R and friends - Computational strolls

Prime sieving: Eratosthenes as an R-user

Prime sieving is an ancient and (still) fairly efficient way of finding primes. In addition, it may fit well in as a part of benchmark suits, and different implementations may provide interesting data for performance comparisons.

This in particular applies to R, where the "don't loop if you can avoid it" principle could possibly be challenged in cases where a large number of vector operations is the alternative to looping, and one ends up with a fair number of loops anyway.

The sieve of Eratosthenes (276-194/195 BC) provides a prime (no pun intended) example of this.

The sieving process: Looping

Given a number N, the "classical" version of the sieve marks off the multiples of each prime number less than or equal to sqrt(N) in an array. The lowest unmarked number is the next prime, and when we have done this for all the candidates, we know the remaining unmarked numbers are primes. As a small optimization, for a prime p, we may start with p², since the lower multiples of p have already been marked off by smaller prime factors.

A simple and straightforward implementation is the function sieveLoop:

sieveLoop <- function(MAXN=1000){
  numbers <- seq(1:MAXN) ; 
  maxSmallFactor <- round(sqrt(MAXN)) ;
  currPrime <- 2 ;   numbers[1] <- 0 ;
  while(currPrime <= maxSmallFactor) {
      checkNum <- currPrime*currPrime ;
      while(checkNum<=MAXN){
          numbers[checkNum] <- 0 ;
          checkNum <- checkNum + currPrime ;
      }
      currPrime <- currPrime + 1 ;
      while (numbers[currPrime]==0)  currPrime <- currPrime + 1 ;
  }
  numbers[numbers!=0]
}

In this case, the only place where vector operations are used non-trivially is the return statement, where the non-zero entries are returned in an array, but as that occurs just once per sieving process, the impact on the run-time behaviour should be quite small.

Sieving using vector operations

The function sieveVector uses vector operations instead of loops for the basic sieving process, removing all numbers congruent modulo zero to the current prime, and using the first number in the resulting array as the next prime. That number is then stored in an array of found primes. This way, there is no need for a final sieving either, as the array of remaining numbers when we have sieved up to sqrt(N) must be primes. Thus, we may just concatenate our array of found primes up to sqrt(N) with the remaining numbers > sqrt(N) to get the result.

sieveVector <- function(MAXN=1000){
    numbers <- 3:MAXN
    maxSmallFactor <- round(sqrt(MAXN)) ;
    currPrime <- 2 ; primes <- c(2) 
    while(currPrime <= maxSmallFactor) {
        numbers <- numbers[numbers %% currPrime!=0]
        currPrime <- numbers[1] ;  
        primes <- c(primes,currPrime)
    }
    primes <- c(primes,numbers)
    primes
}

This "R-centric" approach seems to be much better, and in particular for smaller N indeed it is. For N<1000000 it is about 10x faster than the loop approach, and when setting up a comparison I expected the vector method to be uniformly the unchallenged winner, no matter what.

Testing

I set up a function testSieve using R's simple system timer doing the same sieving with both methods, and returning N and the total time (in seconds). This function was then called by another, comparePrimeSieves, which called it for powers of 2 times a starting size (default 10000), and returning the full series of results as rows in a matrix.

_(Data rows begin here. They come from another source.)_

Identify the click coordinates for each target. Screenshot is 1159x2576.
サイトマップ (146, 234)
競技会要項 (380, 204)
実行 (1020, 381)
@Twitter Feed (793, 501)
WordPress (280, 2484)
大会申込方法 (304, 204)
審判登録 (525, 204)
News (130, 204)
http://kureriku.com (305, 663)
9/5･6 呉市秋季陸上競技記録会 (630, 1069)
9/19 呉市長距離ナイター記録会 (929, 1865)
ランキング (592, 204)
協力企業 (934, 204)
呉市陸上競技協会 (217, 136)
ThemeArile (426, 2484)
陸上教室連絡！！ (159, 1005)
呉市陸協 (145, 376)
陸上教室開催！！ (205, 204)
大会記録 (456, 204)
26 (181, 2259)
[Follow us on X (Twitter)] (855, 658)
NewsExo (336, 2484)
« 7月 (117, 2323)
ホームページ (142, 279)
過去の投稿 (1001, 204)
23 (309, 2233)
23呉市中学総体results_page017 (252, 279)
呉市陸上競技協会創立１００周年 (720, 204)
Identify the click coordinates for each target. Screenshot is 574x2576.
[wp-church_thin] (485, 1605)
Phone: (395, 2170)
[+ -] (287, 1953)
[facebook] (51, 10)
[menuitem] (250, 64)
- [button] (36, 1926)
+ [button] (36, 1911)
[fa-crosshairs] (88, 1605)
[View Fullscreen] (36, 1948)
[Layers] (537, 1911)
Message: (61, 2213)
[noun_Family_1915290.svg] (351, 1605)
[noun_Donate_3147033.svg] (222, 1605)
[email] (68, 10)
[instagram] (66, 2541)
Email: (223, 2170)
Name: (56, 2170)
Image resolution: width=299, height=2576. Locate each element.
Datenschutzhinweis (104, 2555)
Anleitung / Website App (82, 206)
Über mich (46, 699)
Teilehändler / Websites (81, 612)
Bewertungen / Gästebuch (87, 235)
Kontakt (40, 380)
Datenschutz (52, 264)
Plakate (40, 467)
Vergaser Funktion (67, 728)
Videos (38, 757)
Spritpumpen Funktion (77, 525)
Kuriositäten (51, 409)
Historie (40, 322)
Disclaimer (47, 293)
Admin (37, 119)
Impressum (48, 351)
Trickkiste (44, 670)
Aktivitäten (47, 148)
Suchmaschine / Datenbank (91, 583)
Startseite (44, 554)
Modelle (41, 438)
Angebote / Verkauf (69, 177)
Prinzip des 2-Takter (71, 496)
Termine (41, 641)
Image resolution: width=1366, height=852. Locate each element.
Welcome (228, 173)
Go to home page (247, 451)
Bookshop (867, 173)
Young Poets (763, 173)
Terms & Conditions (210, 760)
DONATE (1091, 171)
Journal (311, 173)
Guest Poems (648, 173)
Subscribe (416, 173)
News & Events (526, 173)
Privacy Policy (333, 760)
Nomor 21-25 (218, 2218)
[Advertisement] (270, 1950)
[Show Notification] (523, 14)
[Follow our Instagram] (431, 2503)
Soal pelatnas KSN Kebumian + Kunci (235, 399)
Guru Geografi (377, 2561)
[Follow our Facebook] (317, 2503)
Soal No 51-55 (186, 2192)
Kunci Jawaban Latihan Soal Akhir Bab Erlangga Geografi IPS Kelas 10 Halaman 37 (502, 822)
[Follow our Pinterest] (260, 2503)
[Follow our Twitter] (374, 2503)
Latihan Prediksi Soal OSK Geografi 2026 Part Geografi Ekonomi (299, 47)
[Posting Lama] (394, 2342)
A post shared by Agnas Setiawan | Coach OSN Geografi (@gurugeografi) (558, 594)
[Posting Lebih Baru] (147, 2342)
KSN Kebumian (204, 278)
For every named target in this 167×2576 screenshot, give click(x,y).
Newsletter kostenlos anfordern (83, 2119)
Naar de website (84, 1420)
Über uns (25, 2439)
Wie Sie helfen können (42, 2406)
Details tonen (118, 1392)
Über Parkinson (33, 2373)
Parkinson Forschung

testSieve <- function(MAXN) {
    print(t1 <- system.time(p1 <- sieveLoop(MAXN)))
    print(t2 <- system.time(p1 <- sieveVector(MAXN)))
    c(MAXN,t1[3],t2[3])
}

comparePrimeSieves <- function(firstN=10000,nSteps=10,stepSize=2){
    currSize <- firstN ;
    resM <- matrix(0,nrow=nSteps,ncol=3,byrow=T)
    for (i in 1:nSteps) {
        t1 <- testSieve(currSize) ;
        resM[i,] <- c(currSize,t1[2],t1[3])    
        currSize <- currSize * stepSize ;
        if (currSize>500000) print(paste("CurrSize: ",currSize)) ;
    }
    resM
}

Running this comparison for 10000*(2..2¹⁵)= 20000..165 840 000, we should get a good impression of the performance.

Performance

Fig 1. Running times for loop (red) and vector (green)
versions of the sieve, with regression lines.
T in microseconds in regression equations

The results are presented in a log-log plot in figure 1. I was in for a surprise. Both methods produced linear plots, but while the looping method was approximately linear in N, the vector method followed N^1.28. (Close to 3^rd root of 2.) And for the highest N tested, the linear fit was rather bad. So while the vector method was still faster there, the difference had shrunk to 389 vs 310 seconds.

A variant where the vector of primes was allocated first instead of being extended with each prime (the primes <- c(primes,currPrime) step) ran about 5% faster for N=25000000, but otherwise showed qualitatively the same behavior.

Except for the obvious confirmation of the effectiveness of the vector approach, my two takeaways from this experiment is that full scale checking is necessary to safely choose between functionally equivalent approaches, and that an adequate general algorithm doesn't necessarily have to be morphed into an R-adapted incarnation to be useful in R: Depending on purpose, for occasional use, the performance of the "foreign" looping version in this case could be adequate.

Prime number theorem

The occurrence of primes is highly irregular. Can we still say something about how many primes are to be expected in a certain number range? It is standard notation to call the number of primes<=N for π(N), so given the interval (N₁,N₂), we are looking for an estimate of π(N₂) - π(N₁).

Fig 2. N/π(N) vs log(N)

The striking regularity in fig 2 was soon discovered by mathematicians: N/π(N) follows log(N) closely, with the relation already apparent for N<5000. For a long time, the prime number theorem was a conjecture, until it was first established (independently) by Jacques Hadamard and Charles Jean de la Vallée-Poussin in 1896. They used fairly heavy mathematical machinery, but in 1949 the first "elementary" proofs were published, by Atle Selberg and Paul Erdős. The shortest and simplest proof to date is considered to be Donald J. Newman's from 1980. It is "non-elementary" only in the sense that it uses Cauchy's integral theorem from complex analysis.

There are several heuristic motivations for the theorem. One of the more thorough is presented in a blog entry by Terry Tao. Here, he introduces, among other number-theoretic concepts, the von Mangoldt function and Möbius inversion. It is not room for going into any details here, but the reader is encouraged to try some digging into these areas of number theory. I think it is very rewarding.

R as a tool for experimentation

I had not expected R to be as efficient at sieving millions of primes, using simple implementations with no attempts at adaptations or optimizations. So it seems to be an even better tool for experimentation than I had thought. The important quality to look for here is to be able to focus on the problems, not implementation and optimization details.